Starting point is 00:10:20 The problem is that it's expensive. It's a quadratic complexity in the input or the contact length, as we call it. Now, when we had input of a thousand, thousand squared is fine, but we're now pushing a million, a million square is not fine. And so you need to deal with that. Part of it is smaller language models. That doesn't quite deal with the contact length side of things. but then rethinking the architecture.
Starting point is 00:10:46 So the state-based model, which is inherently linear and not quadratic, and mixing it just a little bit transformer, it gives you the best of both worlds. What about verticalization of knowledge? Is there a movement to say, hey, this small language model is going to focus really on accounting
Starting point is 00:11:02 to just put it in business categories. This one is just really amazing at legal concepts. and you know that when you throw this legal brief into it, or on the accounting side, you throw this RFP into it, these are huge contacts windows, dumping cases of case law and trying to process them. Is it just about the speed and the cost, or is it also about the accuracy because the model has been constrained to not have to worry about, oh, all the movies and songs ever written in the world, and every blog post about those songs and music in the world, is it actually going to result in a higher fidelity of content?

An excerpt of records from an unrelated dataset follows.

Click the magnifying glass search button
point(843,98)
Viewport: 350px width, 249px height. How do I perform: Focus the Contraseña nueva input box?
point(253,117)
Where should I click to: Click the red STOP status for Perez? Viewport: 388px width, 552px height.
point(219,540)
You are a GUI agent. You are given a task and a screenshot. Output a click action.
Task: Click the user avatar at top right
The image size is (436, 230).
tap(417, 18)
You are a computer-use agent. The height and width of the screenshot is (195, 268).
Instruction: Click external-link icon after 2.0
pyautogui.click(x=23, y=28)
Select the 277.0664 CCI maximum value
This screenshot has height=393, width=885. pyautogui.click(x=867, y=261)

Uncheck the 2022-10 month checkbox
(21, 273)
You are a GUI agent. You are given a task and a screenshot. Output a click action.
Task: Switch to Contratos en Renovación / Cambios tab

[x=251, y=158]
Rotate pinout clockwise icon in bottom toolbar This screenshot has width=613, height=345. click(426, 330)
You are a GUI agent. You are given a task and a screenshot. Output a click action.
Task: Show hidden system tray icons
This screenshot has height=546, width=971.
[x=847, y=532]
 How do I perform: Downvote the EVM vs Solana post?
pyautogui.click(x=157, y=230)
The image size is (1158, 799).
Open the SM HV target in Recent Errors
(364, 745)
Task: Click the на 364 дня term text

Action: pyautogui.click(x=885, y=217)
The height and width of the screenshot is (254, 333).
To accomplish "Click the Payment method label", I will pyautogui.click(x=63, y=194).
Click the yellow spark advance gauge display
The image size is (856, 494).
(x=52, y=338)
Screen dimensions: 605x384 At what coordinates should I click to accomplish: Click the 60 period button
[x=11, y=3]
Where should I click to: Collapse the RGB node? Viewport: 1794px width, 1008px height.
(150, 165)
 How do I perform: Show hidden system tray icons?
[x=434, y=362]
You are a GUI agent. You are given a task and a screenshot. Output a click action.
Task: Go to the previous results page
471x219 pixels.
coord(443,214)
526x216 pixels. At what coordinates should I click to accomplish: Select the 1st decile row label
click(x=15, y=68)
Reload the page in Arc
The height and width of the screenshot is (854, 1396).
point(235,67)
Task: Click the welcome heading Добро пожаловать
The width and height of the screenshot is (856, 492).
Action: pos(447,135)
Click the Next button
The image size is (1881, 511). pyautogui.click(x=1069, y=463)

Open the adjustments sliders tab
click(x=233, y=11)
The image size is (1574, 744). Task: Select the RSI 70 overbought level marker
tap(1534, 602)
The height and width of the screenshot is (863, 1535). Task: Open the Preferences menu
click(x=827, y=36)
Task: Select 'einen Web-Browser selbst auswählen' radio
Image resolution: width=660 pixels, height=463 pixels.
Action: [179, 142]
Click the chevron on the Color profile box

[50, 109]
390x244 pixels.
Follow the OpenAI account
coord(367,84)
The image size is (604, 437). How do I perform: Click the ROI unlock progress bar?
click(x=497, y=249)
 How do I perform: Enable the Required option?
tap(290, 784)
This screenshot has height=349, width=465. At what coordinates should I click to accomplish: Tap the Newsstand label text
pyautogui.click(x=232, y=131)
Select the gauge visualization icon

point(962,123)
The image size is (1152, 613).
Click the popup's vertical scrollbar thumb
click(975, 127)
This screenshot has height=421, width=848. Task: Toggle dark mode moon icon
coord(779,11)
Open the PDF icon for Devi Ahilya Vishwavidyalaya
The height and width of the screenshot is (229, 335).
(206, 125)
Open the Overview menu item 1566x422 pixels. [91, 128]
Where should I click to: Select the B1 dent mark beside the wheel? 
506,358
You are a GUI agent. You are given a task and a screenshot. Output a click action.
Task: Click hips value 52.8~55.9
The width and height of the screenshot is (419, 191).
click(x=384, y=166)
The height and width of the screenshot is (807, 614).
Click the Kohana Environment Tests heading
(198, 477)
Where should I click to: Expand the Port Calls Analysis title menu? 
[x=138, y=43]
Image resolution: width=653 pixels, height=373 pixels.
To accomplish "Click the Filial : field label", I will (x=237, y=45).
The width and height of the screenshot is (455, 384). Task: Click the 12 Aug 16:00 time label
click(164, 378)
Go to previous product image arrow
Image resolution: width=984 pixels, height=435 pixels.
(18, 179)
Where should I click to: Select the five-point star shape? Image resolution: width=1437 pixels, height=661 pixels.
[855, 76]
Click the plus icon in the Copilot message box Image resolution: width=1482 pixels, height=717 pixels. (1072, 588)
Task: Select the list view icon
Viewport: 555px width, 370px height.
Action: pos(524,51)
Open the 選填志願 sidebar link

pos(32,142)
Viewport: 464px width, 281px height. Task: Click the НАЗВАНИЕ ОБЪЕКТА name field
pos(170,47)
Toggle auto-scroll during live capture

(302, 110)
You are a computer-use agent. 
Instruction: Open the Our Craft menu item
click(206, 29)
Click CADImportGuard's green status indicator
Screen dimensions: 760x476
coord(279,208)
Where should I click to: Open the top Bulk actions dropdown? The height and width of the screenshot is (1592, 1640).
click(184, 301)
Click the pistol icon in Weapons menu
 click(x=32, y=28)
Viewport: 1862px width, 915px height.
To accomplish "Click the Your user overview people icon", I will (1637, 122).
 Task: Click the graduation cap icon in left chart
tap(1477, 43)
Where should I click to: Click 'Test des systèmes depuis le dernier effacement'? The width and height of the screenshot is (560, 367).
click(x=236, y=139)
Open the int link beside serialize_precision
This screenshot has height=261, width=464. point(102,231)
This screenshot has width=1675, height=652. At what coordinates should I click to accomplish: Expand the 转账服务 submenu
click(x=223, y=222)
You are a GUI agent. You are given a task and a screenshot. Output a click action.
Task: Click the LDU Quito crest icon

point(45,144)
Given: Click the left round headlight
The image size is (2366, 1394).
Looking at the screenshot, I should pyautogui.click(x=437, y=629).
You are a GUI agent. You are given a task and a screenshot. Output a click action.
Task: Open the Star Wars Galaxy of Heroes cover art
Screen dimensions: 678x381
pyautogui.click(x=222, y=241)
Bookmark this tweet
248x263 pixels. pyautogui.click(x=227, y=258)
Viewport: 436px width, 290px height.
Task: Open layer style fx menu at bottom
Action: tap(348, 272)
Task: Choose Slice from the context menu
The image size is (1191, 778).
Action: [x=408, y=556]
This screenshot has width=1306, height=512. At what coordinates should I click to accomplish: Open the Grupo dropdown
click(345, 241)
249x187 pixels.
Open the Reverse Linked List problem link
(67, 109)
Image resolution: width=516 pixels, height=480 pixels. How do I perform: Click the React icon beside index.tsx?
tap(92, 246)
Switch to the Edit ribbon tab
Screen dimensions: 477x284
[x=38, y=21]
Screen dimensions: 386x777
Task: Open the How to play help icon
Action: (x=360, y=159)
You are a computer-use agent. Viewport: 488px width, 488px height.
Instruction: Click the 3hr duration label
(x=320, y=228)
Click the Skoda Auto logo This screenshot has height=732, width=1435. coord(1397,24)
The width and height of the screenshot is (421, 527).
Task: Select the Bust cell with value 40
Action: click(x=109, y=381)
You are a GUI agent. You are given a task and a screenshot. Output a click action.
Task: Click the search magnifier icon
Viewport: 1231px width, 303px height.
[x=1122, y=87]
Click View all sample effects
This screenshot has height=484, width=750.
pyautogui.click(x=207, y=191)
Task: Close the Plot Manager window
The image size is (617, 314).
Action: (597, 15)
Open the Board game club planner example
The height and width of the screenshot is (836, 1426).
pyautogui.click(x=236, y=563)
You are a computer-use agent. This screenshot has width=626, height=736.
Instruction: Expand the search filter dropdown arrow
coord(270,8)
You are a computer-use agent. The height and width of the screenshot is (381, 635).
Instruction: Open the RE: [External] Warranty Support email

Starting point is 00:11:41 Sort of answer, yes. I'm sorry, I'm always nuanced. But the longer answer is that there's some general common sense that the baseline model has learned that you want to retain, even if it's just, you know, mastering, correct English, you know, language, you know, grammar. And so as you attain more domain-specific language, it's okay to forget certain same but not the others. So the art here is to just remember the right stuff. Let's talk a little bit about agent-to-agent protocols. People don't know. A2A is a protocol for
Starting point is 00:12:23 interoperability between agents. You know, technologists are always looking at what's around the corner. If you do get your agents working well, let's say the accounting department agent doing purchase orders and paying bills, eventually you might want that agent to interact, between companies, maybe to put an RFP out to get five companies to bid for, I don't know, the new shed you're building or the new software that you want written. And agent-to-agent protocol is going to solve for that. But this is, we're talking within the last 60, 90 days, this stuff is all starting to be publicly released by Google, other players. And we're starting to see some consensus from different technology companies and data sources that this is the next
Starting point is 00:13:14 big thing. Is anybody actually got this in deployment now in your experience? What are the early results like? What are people thinking this will do? No, I think it's too early for anything to have been in production, even in the ideal scenario. So this is not a knock on A2A, just too early. So first of all, I think kudos to Google for shepherding this and a good start. But it's It's just a start, and we have to realize the limitations. So the vision that there's several things that excite people when they hear about multiple agents coordinating. Part of it is something for nothing.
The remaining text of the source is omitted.